## WORK TASK 1
Edit the stretch of the psychology and social justice passage from "It seems self-evident" through "to change that?", swapping "mental health professionals" for "therapists".
## WORK TASK 2
Extend the passage on psychology and social justice, picking up right after its final sentence.

## EXTRACT
++++++++++
We were surprised when telling people we were starting a psychology and social justice podcast met with negative reactions such as ‘Really? Those two just don’t go together’. It didn’t take long before we understood that the health and medical professions, including psychology, have negative reputations in marginalized communities. In one of our early interviews Cheryll Rothery, PsyD, ABPP, referred to this as ‘a healthy mistrust of the profession’, and with increased understanding we quickly came to agree (http://shrinksonthird.com/a-healthy-mistrust-of-the-profession).
It seems self-evident that all members of society should have equal rights including equal access to opportunities so they can exercise them. But, we mental health professionals have not done a good job advocating for the people we profess to serve. Sure, there have always been activist mental health workers, even psychoanalysts had their activists among them. But no, we cannot say ‘not all psychologists’. True advocacy really never became the norm; even activist clinicians and researchers have mischaracterized and/or left women and minorities out of research and practice. And what have we all done to change that?
++++++++++
## THE DATA

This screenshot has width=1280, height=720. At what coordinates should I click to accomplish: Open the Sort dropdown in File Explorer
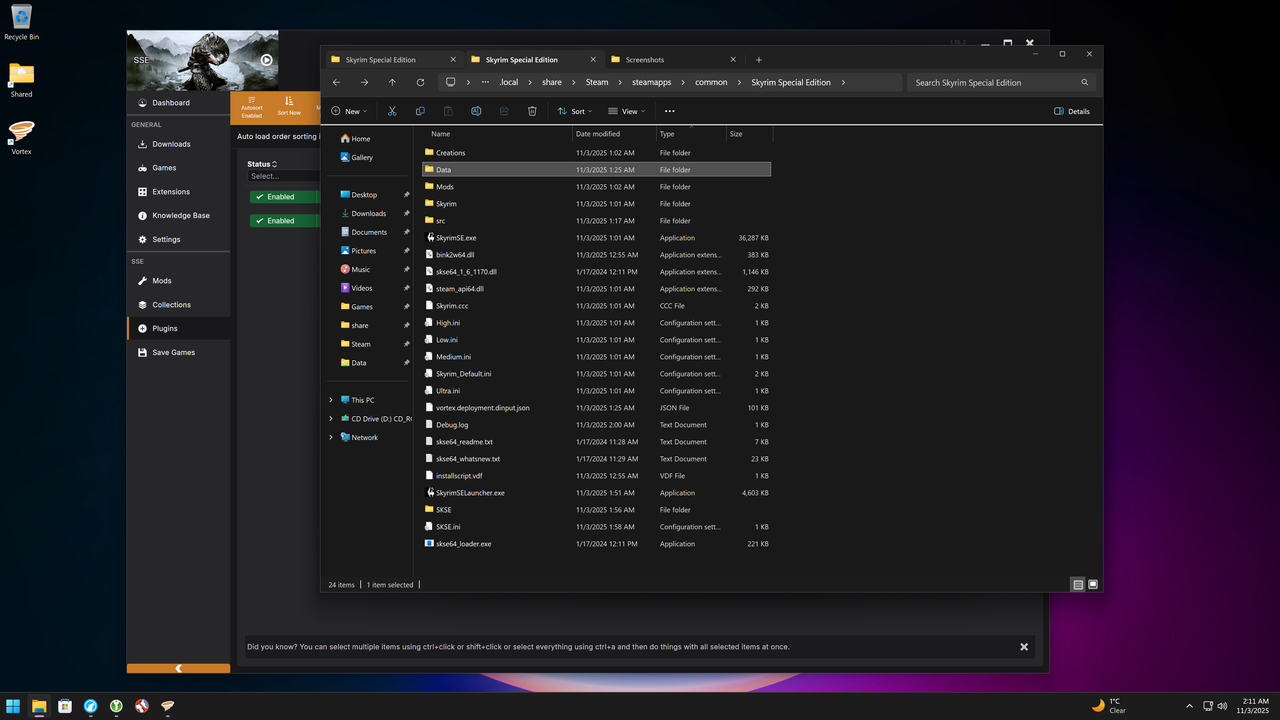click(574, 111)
++++++++++
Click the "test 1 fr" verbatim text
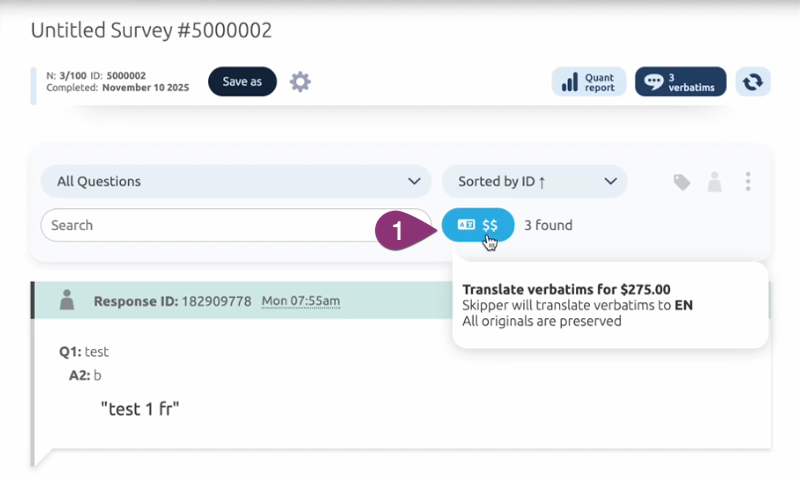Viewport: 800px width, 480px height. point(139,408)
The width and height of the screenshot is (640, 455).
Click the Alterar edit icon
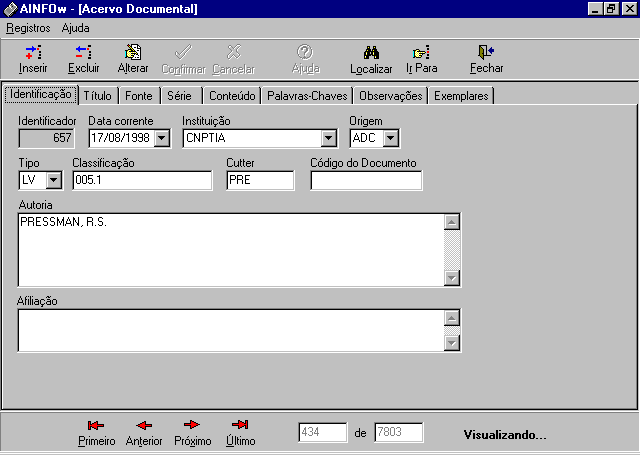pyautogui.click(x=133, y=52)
++++++++++
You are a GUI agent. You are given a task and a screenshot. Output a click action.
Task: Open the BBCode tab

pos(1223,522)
++++++++++
## ANSWER BOX 1
It seems self-evident that all members of society should have equal rights including equal access to opportunities so they can exercise them. But, we therapists have not done a good job advocating for the people we profess to serve. Sure, there have always been activist mental health workers, even psychoanalysts had their activists among them. But no, we cannot say ‘not all psychologists’. True advocacy really never became the norm; even activist clinicians and researchers have mischaracterized and/or left women and minorities out of research and practice. And what have we all done to change that?

## ANSWER BOX 2
Of course, once you begin to see the deep systemic nature of oppressions everywhere such as racism, sexism, heterosexism, ageism, and ableism, you can also begin to change your role in it at every opportunity. As the Shrinks on Third, as psychologists, as women and privileged white people, we pledge to do better. Psychologists have been taught to remain value-free and non-judgmental. If advocating for human rights and social justice goes against that norm (and we know some colleagues would say it does) we must still take that step and we vow to do so. The patriarchy’s creed of systemic injustice must be dismantled to end all violations of human rights including mental health access and discriminatory practices of all kinds. This is the place where psychology and social justice meet.